Abstract
The bone marrow is primary site of hematopoiesis and home for hematopoietic stem cells (HSCs) in adult mammals. Prostate cancer commonly metastasizes to bone and forms bone metastases in almost all patients who die of the disease. Prostate cancer bone metastases are thought to develop after rare bone marrow disseminated tumor cells (DTCs) escape a dormant state and reactivate. Prostate cancer DTCs and normal HSCs have been shown to compete for residence in the bone marrow and share many of same regulatory mechanisms for survival, proliferation and homing. In this review, we highlight these parallels in order to help our readers use the literature in HSC and DTC biology to inform their research and generate hypotheses in both fields.
Keywords: prostate cancer, disseminated tumor cell, hematopoietic stem cell, dormancy, recurrence, GAS6, CXCL12, stem cell, niche
Introduction
Prostate cancer (PCa) is a large public health problem with over 180,000 new cases and over 26,000 deaths per year in the United States alone1. Of PCa patients with distant metastases, 90% have metastases to bone2. Prostate cancer cells are thought to spread to the bone marrow early in the disease process, even at or before the time of curative intent surgery or radiation therapy to the prostate. At this time, they are termed disseminated tumor cells (DTCs) or micro-metastases. These cells are found in bone marrow or other tissues rather than circulating in peripheral blood, which most investigators term circulating tumor cells, or CTCs. The presence of bone marrow DTCs in PCa patients at the time of radical prostatectomy has been demonstrated by research groups at three institutions using various techniques including, RT-PCR for prostate specific antigen (PSA), immunohistochemistry for PSA and single cell selection of epithelial cell adhesion molecule (EPCAM) positive cells by single cell isolation after prior negative and positive selection3–7. Furthermore, their presence was shown by all three groups to correlate with PCa recurrence5,8,9. However, recently investigators reported being able to detect these cells in only a small minority of patients with localized PCa10. This report highlights the challenges in conducting this type of research and suggests further investigation.

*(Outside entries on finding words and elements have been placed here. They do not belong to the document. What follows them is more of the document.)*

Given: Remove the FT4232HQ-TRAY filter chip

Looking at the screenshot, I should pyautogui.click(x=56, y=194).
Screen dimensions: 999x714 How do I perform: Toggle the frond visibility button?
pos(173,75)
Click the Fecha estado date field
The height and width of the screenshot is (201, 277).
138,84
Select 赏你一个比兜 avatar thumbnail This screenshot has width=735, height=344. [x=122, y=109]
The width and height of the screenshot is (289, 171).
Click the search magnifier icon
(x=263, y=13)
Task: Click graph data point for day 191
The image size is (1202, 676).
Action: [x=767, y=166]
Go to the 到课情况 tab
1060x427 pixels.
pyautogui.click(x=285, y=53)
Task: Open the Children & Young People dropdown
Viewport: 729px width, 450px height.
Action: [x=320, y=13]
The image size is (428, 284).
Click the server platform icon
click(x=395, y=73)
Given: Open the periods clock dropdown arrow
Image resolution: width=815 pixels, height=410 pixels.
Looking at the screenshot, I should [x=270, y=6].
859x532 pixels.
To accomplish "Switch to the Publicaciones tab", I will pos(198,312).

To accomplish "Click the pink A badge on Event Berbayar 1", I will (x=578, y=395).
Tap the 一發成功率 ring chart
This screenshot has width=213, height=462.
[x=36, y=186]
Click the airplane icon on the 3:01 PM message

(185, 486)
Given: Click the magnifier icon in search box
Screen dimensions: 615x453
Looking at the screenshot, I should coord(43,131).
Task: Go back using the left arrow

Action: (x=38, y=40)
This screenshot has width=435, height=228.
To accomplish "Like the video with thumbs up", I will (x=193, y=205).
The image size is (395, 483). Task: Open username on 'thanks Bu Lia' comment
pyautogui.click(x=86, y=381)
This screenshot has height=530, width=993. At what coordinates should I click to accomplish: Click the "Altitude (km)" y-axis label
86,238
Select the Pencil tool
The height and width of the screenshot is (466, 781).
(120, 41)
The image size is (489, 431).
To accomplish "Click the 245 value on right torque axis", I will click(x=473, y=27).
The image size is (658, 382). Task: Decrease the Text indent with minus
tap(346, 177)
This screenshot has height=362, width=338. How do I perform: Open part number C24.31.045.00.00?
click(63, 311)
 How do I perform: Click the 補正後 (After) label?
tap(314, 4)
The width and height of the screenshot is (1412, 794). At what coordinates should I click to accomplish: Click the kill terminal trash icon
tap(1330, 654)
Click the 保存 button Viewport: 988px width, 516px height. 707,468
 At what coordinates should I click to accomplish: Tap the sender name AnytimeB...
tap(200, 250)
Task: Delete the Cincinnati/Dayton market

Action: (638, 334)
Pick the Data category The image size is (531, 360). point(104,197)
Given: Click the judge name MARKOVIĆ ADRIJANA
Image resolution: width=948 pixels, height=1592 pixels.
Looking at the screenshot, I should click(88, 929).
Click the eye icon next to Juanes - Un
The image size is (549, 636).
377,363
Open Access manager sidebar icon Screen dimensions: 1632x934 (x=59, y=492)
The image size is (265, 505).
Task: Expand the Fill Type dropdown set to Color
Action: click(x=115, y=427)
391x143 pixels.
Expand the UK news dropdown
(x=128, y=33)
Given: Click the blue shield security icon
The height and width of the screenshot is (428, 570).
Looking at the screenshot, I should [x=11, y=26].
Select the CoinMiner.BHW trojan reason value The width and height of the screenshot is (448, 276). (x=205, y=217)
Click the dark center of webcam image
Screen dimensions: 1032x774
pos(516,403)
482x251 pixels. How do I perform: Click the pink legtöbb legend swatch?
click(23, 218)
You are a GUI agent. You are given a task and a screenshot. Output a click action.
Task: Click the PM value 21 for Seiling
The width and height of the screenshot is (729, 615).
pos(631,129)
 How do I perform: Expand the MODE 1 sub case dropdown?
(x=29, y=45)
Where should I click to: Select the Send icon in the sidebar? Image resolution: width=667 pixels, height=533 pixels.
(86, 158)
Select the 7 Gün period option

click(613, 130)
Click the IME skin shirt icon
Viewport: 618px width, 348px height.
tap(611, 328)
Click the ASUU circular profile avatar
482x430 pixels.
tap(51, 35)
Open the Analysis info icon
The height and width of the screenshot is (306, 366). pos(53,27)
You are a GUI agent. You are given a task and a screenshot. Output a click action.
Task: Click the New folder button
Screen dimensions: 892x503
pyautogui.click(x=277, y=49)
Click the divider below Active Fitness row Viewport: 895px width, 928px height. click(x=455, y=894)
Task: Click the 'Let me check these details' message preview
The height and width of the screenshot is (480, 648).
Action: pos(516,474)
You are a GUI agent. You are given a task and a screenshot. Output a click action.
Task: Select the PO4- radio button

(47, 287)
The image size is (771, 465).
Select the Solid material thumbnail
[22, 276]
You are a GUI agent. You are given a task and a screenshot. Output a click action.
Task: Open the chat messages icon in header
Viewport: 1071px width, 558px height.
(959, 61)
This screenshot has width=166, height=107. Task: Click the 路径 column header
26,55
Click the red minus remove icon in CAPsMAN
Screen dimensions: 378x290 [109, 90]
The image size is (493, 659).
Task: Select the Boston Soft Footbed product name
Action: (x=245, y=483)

PCa DTCs can remain viable but dormant for long time periods; as illustrated by the fact that about 20% of PCa recurrences after surgery occur greater than 5 years after patients were thought to be cured11. Reactivation or dormancy escape of bone marrow DTCs is thought to be a major cause of relapse in PCa and other malignancies12. Furthermore, an understanding of the biology of how DTCs or micrometastases are different from macroscopic tumors and how they interact with bone microenvironment has the potential to lend insight into later stages of the disease when metastases are visible on imaging. Therefore, understanding the biology of DTCs in the bone environment is crucial for prevention of relapse or treatment of relapsed disease.
There are two major models which have been invoked to describe tumor heterogeneity, either of which could describe the behavior of DTCs. The cancer stem cell (CSC) model suggests that subpopulations of cancer cells form a hierarchical cluster of tumor initiating cells13. These CSCs often feature parameters present in normal tissue stem cells, and like normal stem cells maintain themselves through self-renewal, but also differentiate into progenitor cell populations and ultimately into mature or non-stem cancer cells (NSCCs). The second major model for tumor development is the stochastic model. In the stochastic model, tumors develop by clonal evolution to progress into heterogeneous populations which are influenced by both intrinsic and extrinsic environmental factors14.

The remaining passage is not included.